SOURCE PASSAGE —
__________________________________________________
# 6.0 diesel, which exhaust?



## metallihockey88 (Dec 12, 2008)

i got a 2006 f250 with the 6.0 diesel engine. i want to upgrade the exhaust and have my eye on either a mbrp dual exhaust or a magnaflow dual system. does anyone have experience with either exhaust or is there something else i should consider?


----------



## Team Pigeon (Jan 31, 2009)

Here's my setup

Single 4" MBRP from the turbo. 
Full AFE intake
Power elbow going into the intake manifold.
ARP head studs
Superchips tuner
egt's
on 37's


At idle, she sounds like a turbine. 
Not too loud on the highway.

Haven't done much research on diesels, but been told not to run duals unless running a larger turbo, head studs, egt's etc...
I do know that too much flow, too big of pipe, will decrease your RWHP.


----------



## DCSpecial (Nov 16, 2008)

Whatever you get, I would recommend T-304 Stainless. 



I run a Ford Racing (Borla) cat-back on my 07. T-304, great fit and quality of construction, all the hangers are welded to the pipe, and it comes with the nice accuseal clamps as well.


----------



## Team Pigeon (Jan 31, 2009)

Ya on the stainless, 

my MBRP is all rusted- except for the tip, but it's an NADP brand. 
Not too sure how the other brands hold up?

Anyhow, I thought it was a real cheap coating, I should of had gotten the alumized set-up.


----------



## jayman3 (Jan 18, 2006)

Team Pigeon;765848 said:


> Ya on the stainless,
> 
> my MBRP is all rusted- except for the tip, but it's an NADP brand.
> Not too sure how the other brands hold up?
> ...


I have MBRP duals on mine sounds stock til you get on it,on the fast idle though you can hear the turbo just winding up.


----------



## metallihockey88 (Dec 12, 2008)

Team Pigeon;765848 said:


> Ya on the stainless,
> 
> my MBRP is all rusted- except for the tip, but it's an NADP brand.
> Not too sure how the other brands hold up?
> ...


the magnaflows are stainless, thats what i liked about them. i might have ot check into the borla's, i love the sound of a borla but with that name comes a hefty price tag usually


----------



## DCSpecial (Nov 16, 2008)

Make sure it's T-304 SS, and not T-409 SS.

T-409 SS still gets surface rust pretty bad.

T-304 SS will not rust.


----------



## Triple L (Nov 1, 2005)
__________________________________________________
PROVIDED RECORDS —
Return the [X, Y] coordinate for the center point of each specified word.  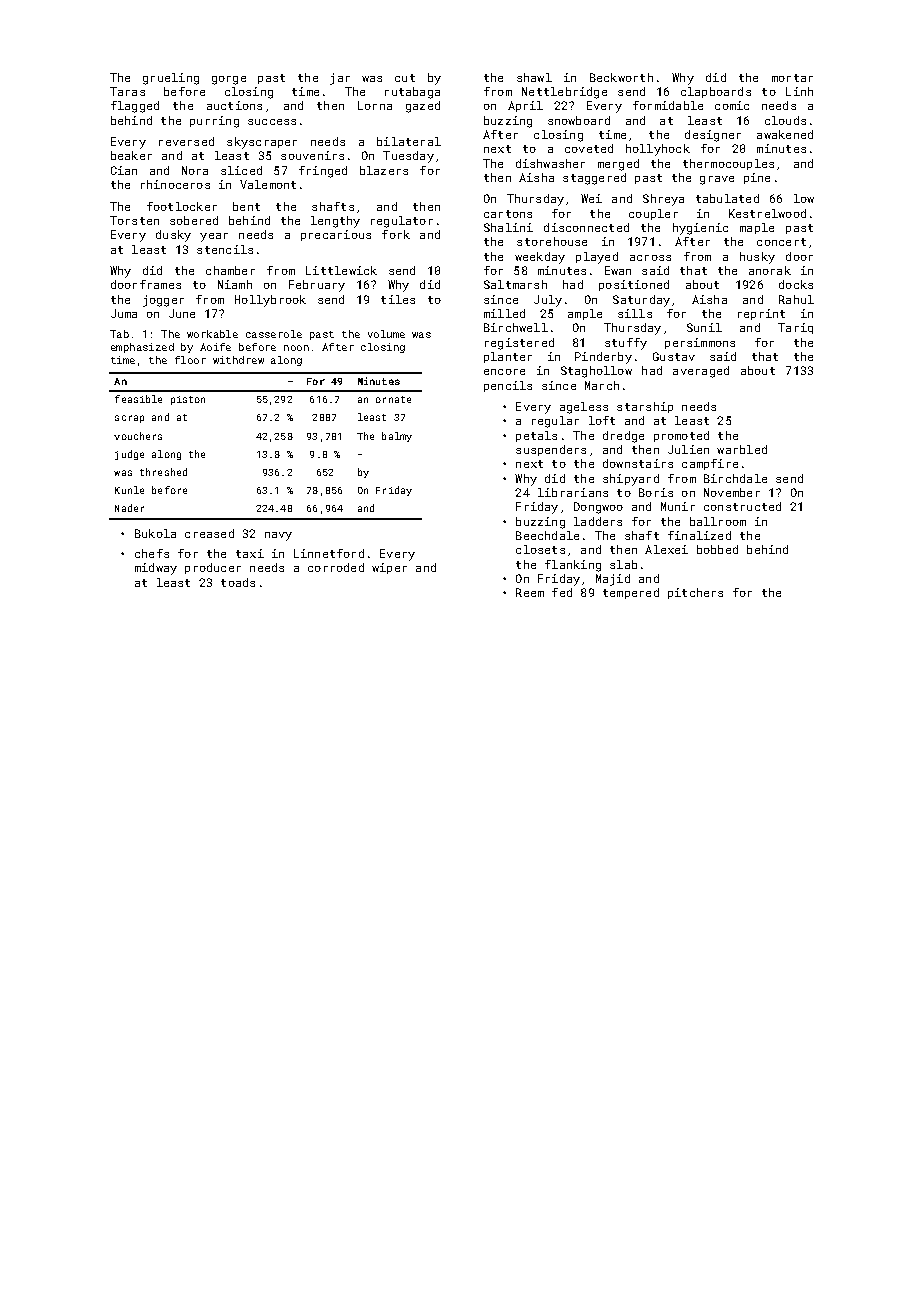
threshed [163, 472]
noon [296, 348]
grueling [171, 79]
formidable [668, 105]
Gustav [674, 356]
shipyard [631, 480]
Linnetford [329, 553]
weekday [540, 258]
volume [386, 334]
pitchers [695, 593]
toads [238, 582]
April [525, 106]
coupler [653, 214]
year [214, 237]
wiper [389, 568]
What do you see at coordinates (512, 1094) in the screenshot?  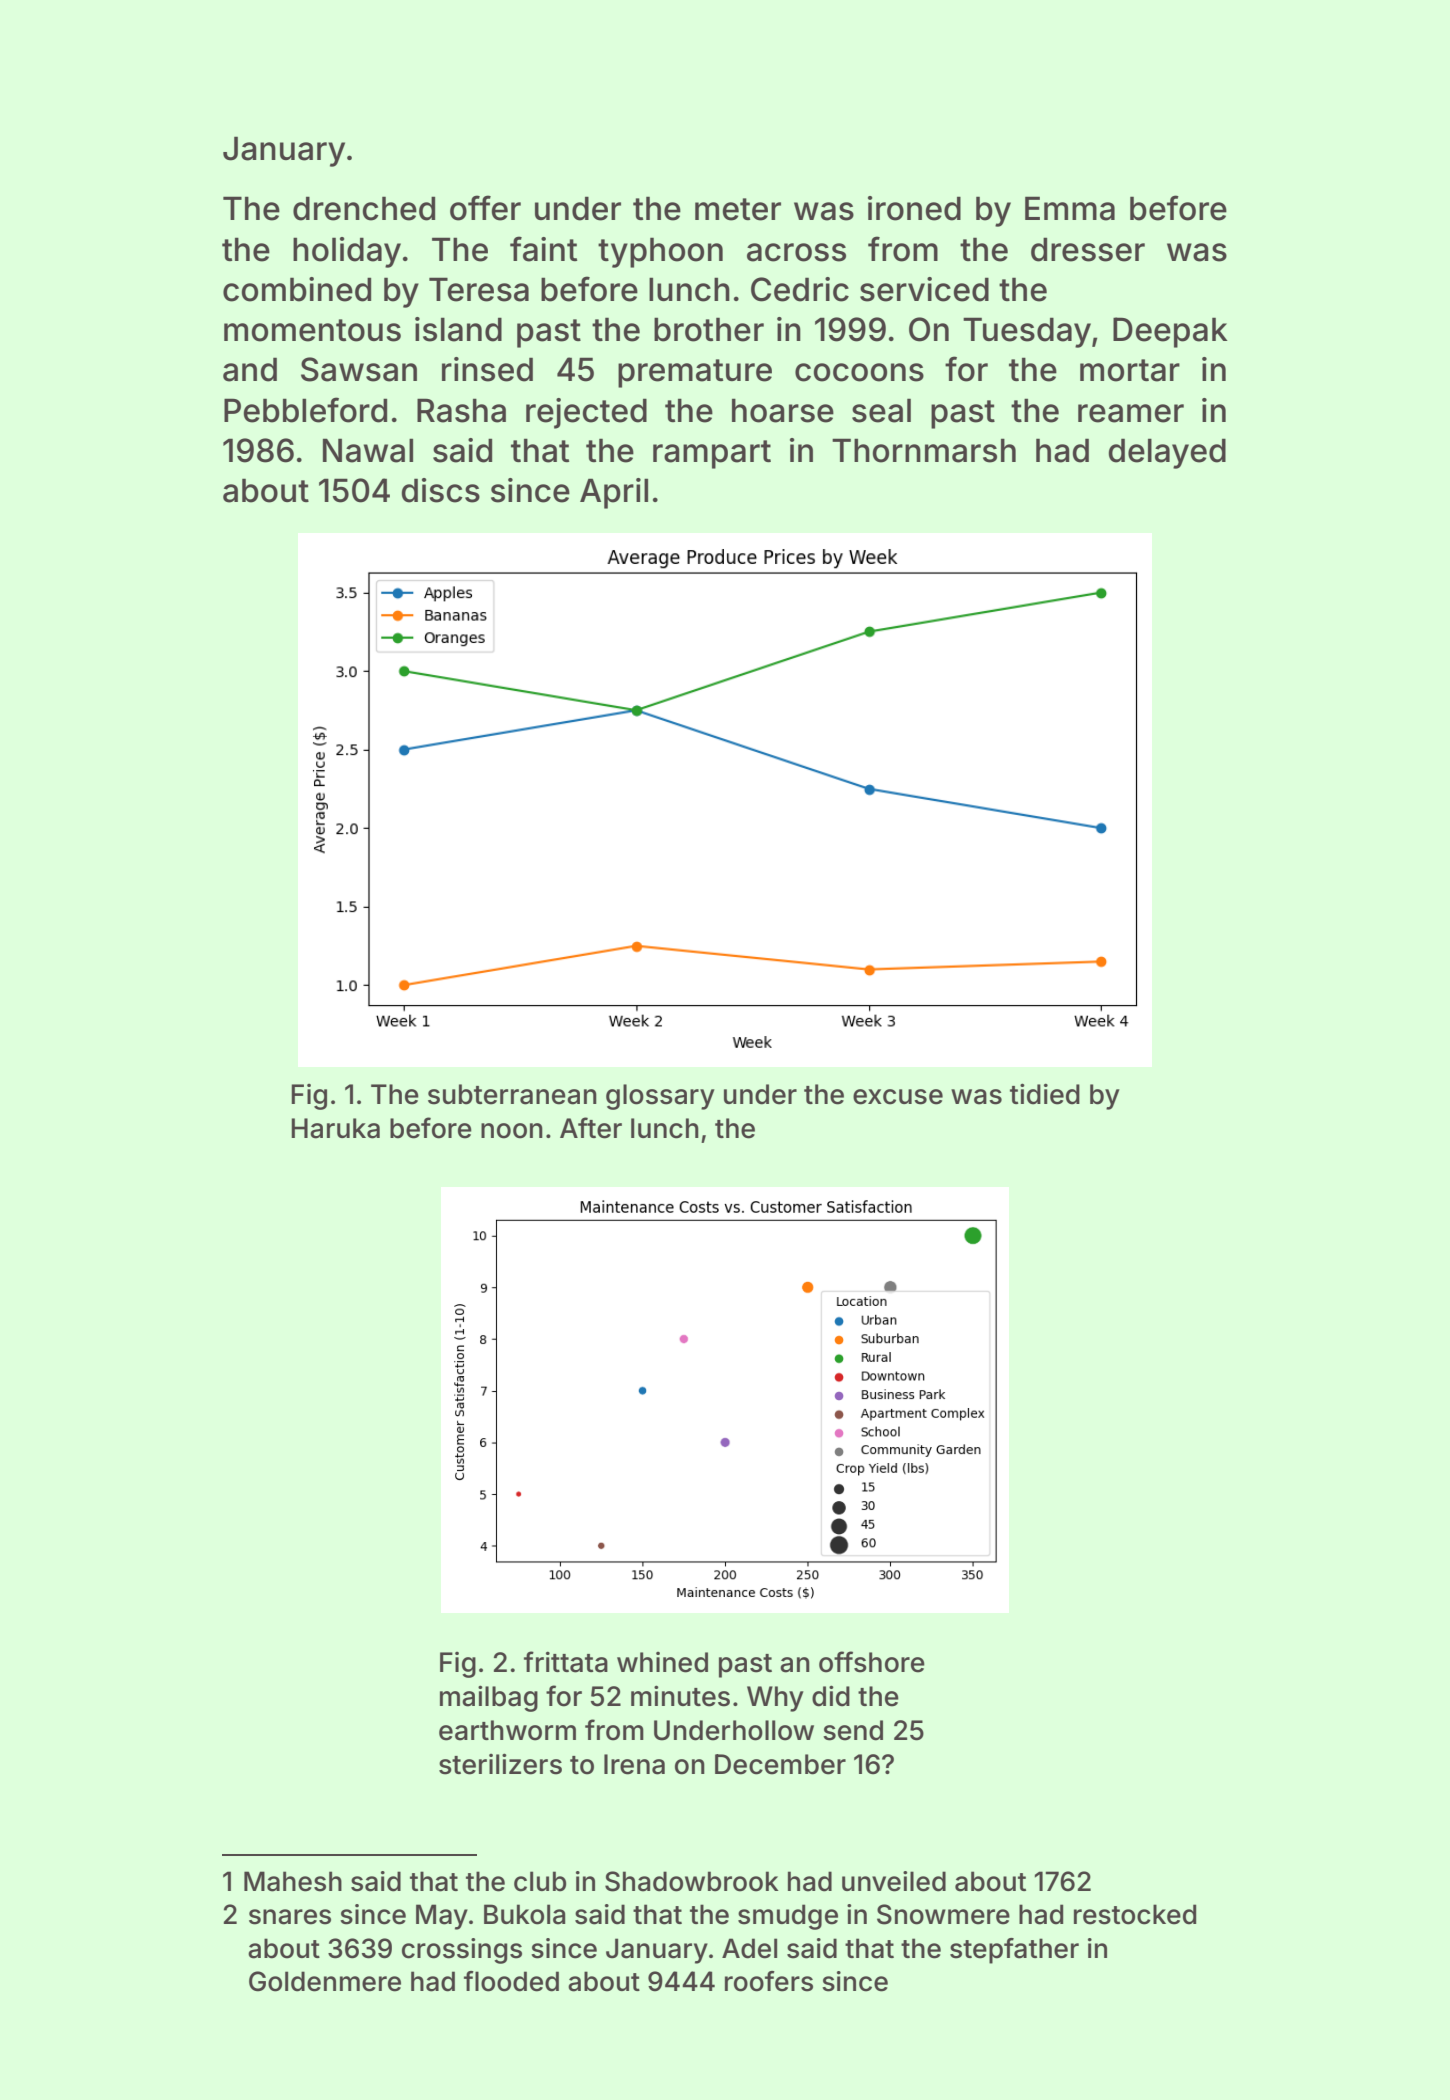 I see `subterranean` at bounding box center [512, 1094].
__________________________________________________
INSTRUCTIONS —
1. Duplicate the diesel exhaust thread from "ARP head studs" up to and including "studs, egt's etc...".
2. Sum up the diesel exhaust thread in two sentences.
3. Answer these questions about the diesel exhaust thread:
(a) What truck and engine does the person who started it have?
(b) What cat-back exhaust is on the 07?
(c) Which brand of tuner is part of Team Pigeon's setup?
The records have nothing to do with any of this.

SOLUTIONS TO EACH TASK —
1.
ARP head studs
Superchips tuner
egt's
on 37's


At idle, she sounds like a turbine. 
Not too loud on the highway.

Haven't done much research on diesels, but been told not to run duals unless running a larger turbo, head studs, egt's etc...

2. The owner of a 2006 F250 with the 6.0 diesel asked about an MBRP or Magnaflow dual exhaust. One reply described a single 4" MBRP setup that had rusted everywhere but the tip and warned that too big a pipe cuts rear-wheel horsepower, while another poster recommended T-304 stainless over T-409, and the owner said he liked that the Magnaflows are stainless and might look into Borla despite the usual price.

3.
(a) A 2006 F250 with the 6.0 diesel engine.
(b) A Ford Racing (Borla) cat-back.
(c) Superchips.